Dave M dgminala at mediacombb.net
Thu Apr 8 22:54:06 UTC 2010


>> Date: Thu, 8 Apr 2010 11:22:58 -0700
>> From: "Rick Karlquist" <richard at karlquist.com>
>> Subject: Re: [time-nuts] Yukon Energy causes time sync problems
>> To: "Discussion of precise time and frequency measurement"

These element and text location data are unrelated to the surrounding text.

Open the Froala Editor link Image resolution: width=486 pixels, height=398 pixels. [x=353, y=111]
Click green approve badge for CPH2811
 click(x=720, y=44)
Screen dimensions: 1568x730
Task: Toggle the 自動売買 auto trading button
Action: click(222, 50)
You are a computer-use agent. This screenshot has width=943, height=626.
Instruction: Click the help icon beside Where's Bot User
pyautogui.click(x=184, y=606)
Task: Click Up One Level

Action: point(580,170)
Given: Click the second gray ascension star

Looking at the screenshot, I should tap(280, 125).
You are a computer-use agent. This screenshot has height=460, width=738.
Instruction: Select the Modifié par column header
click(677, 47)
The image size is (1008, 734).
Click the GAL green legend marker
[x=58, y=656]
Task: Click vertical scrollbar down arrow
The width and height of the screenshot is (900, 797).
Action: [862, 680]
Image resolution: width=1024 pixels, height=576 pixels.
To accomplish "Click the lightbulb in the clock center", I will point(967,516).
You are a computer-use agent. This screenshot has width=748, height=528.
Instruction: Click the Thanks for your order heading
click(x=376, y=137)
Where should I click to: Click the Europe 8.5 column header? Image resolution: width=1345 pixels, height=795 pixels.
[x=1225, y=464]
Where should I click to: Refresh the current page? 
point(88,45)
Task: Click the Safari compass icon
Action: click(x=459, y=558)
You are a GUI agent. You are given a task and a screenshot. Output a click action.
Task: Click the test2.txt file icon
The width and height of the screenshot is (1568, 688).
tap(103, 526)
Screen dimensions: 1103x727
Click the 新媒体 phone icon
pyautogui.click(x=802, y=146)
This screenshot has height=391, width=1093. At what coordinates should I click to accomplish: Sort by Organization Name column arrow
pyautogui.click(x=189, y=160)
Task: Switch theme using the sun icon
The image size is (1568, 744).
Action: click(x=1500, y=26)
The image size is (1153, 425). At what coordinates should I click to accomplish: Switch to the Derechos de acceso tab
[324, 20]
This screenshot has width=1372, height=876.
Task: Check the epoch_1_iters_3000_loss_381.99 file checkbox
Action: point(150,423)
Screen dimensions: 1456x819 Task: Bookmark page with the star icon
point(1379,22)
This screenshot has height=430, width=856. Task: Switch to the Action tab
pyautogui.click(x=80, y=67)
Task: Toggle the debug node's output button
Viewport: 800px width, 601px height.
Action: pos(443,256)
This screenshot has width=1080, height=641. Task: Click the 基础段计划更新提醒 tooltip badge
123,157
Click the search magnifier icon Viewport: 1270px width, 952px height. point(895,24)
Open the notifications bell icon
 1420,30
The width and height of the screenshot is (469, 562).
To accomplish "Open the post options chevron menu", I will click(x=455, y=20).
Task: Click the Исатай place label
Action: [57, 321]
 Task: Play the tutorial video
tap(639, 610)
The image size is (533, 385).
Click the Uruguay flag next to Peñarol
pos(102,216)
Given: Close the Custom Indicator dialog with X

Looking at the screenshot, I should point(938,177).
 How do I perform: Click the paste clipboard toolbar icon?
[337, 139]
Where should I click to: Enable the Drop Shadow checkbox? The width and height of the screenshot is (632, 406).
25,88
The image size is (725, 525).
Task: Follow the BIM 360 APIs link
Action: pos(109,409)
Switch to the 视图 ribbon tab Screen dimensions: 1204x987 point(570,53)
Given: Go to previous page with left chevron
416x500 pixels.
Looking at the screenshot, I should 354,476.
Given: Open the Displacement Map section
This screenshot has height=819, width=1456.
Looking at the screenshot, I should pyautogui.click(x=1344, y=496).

>> <time-nuts at febo.com>
>> Message-ID:
>> <8170b7918c354c3b04336780ecfbc25e.squirrel at webmail.sonic.net>
>> Content-Type: text/plain;charset=iso-8859-1
>>
>> This reminds me of something a power company engineer
>> once told me:
>>
>> "High frequency" is 61 Hz.  "Low frequency" is 59 Hz.
>
> I remember being in the powerhouse at Bonneville Dam on the Columbia
> River in the mid-fifties and seeing round-bezel vibrating reed
> frequency meters with 5 reeds in 0.5Hz steps -- 59, 59.5, 60, 60.5,
> 61. The square ends of the reeds were painted white to make them
> easier to see, and they had about a 1/4" p-p motion at center freq.
> Don't know if they were part of a control loop or just monitors.
> Tallies well with what the engineer told Rick.
>
> Dick Moore

An old military sudio oscillator, the TS-382, had a similar frequency meter 
on the front panel to check accuracy of the  frequency dial.  It had only 
two reeds; one for 60 Hz, the other for 400 Hz.  The user adjusted the 
frequency dial at 60 Hz or 400 Hz for max vibration amplitude on the meter, 
and checked the dial position for accuracy.  It was crude, and only offered 
two check points, but better than nothing.
That oscillator was a wein bridge oscillator, quite similar to the HP-200 
series design.  Built in typical military fashion; like a tank.